Now Wall Street is fretting over the monetary danger in a week that Jerome Powell signaled his resolve once again to keep the policy stance tight — sparking a rout across Big Tech and beyond.
His tool of choice to cool the still-hot US economy: Ensuring interest rates adjusted for inflation — seen as true cost of money for borrowers — stay elevated. Real yields, which touched decade-highs this week, need to stay meaningfully positive “for some time,” the Fed chief said at the policy gathering.
It’s a chilling message for the top-heavy US equity market. Double-digit gains this year have been fueled by optimism that nascent technologies such as artificial intelligence will unlock a new wave of growth for technology companies, justifying the sector’s eye-watering valuations. Yet skepticism is setting in as the cost of capital climbs, threatening to pressure companies big and small.
“A higher cost of capital is detrimental to equity valuations,” said Que Nguyen, chief investment officer of equity strategies at Research Affiliates. “That said, big tech are unique companies with low leverage, fat cash flows, and wide economic moats, and these characteristics justify higher than average valuations. But at some point, the absolute and relative valuation can’t be stretched more, and we may be approaching that point for several tech names.”
The prospect of higher rates hit assets across the board. Homebuilders fell for the seventh time in eight weeks as a group, while a basket of unprofitable technology firms tumbled with echoes of the market turmoil in March. No wonder: Benchmark 10-year real rates climbed as high as 2.12% intraday on Thursday, the highest level since 2009.
“As part of the Fed’s role is to be a champion for the US economy, Powell runs the risk of overplaying the optimism – leaving risk assets vulnerable to fallout from higher real yields,” wrote Ian Lyngen of BMO Capital Markets in a note.

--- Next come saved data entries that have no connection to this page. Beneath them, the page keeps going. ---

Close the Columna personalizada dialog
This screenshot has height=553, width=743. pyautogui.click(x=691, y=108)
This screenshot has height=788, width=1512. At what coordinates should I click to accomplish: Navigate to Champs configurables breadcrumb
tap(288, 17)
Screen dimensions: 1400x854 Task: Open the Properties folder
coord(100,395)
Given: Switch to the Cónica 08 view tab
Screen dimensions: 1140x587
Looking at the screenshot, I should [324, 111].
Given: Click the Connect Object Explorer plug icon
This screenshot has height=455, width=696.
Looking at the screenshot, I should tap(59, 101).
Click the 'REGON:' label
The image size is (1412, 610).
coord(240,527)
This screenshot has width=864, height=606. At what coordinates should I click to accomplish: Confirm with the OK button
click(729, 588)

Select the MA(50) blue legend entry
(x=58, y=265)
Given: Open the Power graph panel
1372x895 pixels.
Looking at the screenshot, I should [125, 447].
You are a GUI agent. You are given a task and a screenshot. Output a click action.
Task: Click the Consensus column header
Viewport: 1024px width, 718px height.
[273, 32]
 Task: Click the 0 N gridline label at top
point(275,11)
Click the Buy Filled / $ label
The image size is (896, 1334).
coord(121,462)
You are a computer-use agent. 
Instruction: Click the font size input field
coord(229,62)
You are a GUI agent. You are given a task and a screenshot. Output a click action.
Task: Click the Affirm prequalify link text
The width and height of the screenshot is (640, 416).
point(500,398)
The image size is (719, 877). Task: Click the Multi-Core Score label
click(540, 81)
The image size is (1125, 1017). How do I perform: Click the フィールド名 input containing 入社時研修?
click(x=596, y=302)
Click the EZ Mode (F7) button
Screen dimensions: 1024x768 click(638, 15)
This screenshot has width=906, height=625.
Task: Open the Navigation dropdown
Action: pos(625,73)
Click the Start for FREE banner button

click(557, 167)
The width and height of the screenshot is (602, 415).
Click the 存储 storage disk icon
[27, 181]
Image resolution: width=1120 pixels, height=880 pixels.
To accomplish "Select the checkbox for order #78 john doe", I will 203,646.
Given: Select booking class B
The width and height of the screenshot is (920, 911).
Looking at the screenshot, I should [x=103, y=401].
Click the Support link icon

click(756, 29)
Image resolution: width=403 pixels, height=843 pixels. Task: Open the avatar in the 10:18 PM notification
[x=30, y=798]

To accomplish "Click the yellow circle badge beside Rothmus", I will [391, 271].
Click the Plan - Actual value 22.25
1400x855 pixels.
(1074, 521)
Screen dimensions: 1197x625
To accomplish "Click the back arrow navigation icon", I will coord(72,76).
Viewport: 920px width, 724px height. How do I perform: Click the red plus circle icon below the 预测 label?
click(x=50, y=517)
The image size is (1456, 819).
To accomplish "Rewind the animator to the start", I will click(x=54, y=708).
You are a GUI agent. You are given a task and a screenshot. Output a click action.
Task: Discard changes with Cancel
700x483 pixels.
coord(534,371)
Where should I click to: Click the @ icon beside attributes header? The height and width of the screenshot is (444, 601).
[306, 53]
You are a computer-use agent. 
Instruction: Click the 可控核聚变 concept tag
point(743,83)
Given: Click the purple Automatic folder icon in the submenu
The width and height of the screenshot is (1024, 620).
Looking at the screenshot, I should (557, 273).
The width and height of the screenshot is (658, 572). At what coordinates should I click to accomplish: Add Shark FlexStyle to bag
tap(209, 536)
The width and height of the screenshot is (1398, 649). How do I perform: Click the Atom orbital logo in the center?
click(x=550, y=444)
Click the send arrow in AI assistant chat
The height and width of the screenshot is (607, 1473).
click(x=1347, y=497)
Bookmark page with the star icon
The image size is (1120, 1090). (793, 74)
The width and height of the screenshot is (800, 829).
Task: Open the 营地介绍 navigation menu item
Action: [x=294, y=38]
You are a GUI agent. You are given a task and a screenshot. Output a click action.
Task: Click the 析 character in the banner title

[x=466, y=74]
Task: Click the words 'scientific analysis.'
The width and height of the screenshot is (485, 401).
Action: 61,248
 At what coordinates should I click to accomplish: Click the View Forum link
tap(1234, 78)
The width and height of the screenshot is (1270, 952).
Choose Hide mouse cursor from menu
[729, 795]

Sustainably high real rates serve to tightening financial conditions — an oft-stated goal of the Fed chair. More expensive funding costs increase the cost of doing business and put pressure on the likes of tech shares because their long-term earnings prospects now have to be discounted at higher rates. At the same time assets that lack income streams like cryptocurrencies look less appealing given the opportunity costs to hold them compared to a Treasury bond that pays out a real return.
The tech-heavy Nasdaq 100 has dropped more than 5% so far in September, on track for a back-to-back loss and its worst monthly showing of 2023 as high-flyers such as Tesla Inc. and Microsoft Inc. stumble. Even with the hosing, the index is trading at more than 31 times annual earnings — lower than the halcyon days of 2021, but higher than almost any point in the past decade.
UBS Group AG is among those that expect the central bank won’t hike again this year. But Powell’s emphasis that higher real yields are needed in the last leg of his fight against inflation introduces uncertainty to that sanguine projection.
“The FOMC clearly sees higher real rates as needed to restore price stability,” UBS economists including Jonathan Pingle wrote in a report. “The FOMC signaling their intentions for a higher real rate, more restrictive for longer, than we previously assumed, suggests the risks to our rate call clearly skew upward.”
Yet the credit cycle remains weirdly resilient with risk premiums across investment-grade and high-yield bonds steady. As such to Apollo Global Management Inc.’s Torsten Slok, the rallies across risky assets this year are unsustainable. Funding costs are poised to stay elevated, and investors across assets should prepare accordingly, he said.
“We’re going to see the cost of capital bite harder and harder on companies every single day,” Slok, Apollo’s chief economist, said on Bloomberg Television. “We begin to run the risk of course that we’re going to see more companies defaulting and on the consumer side, more people falling behind on their payments.”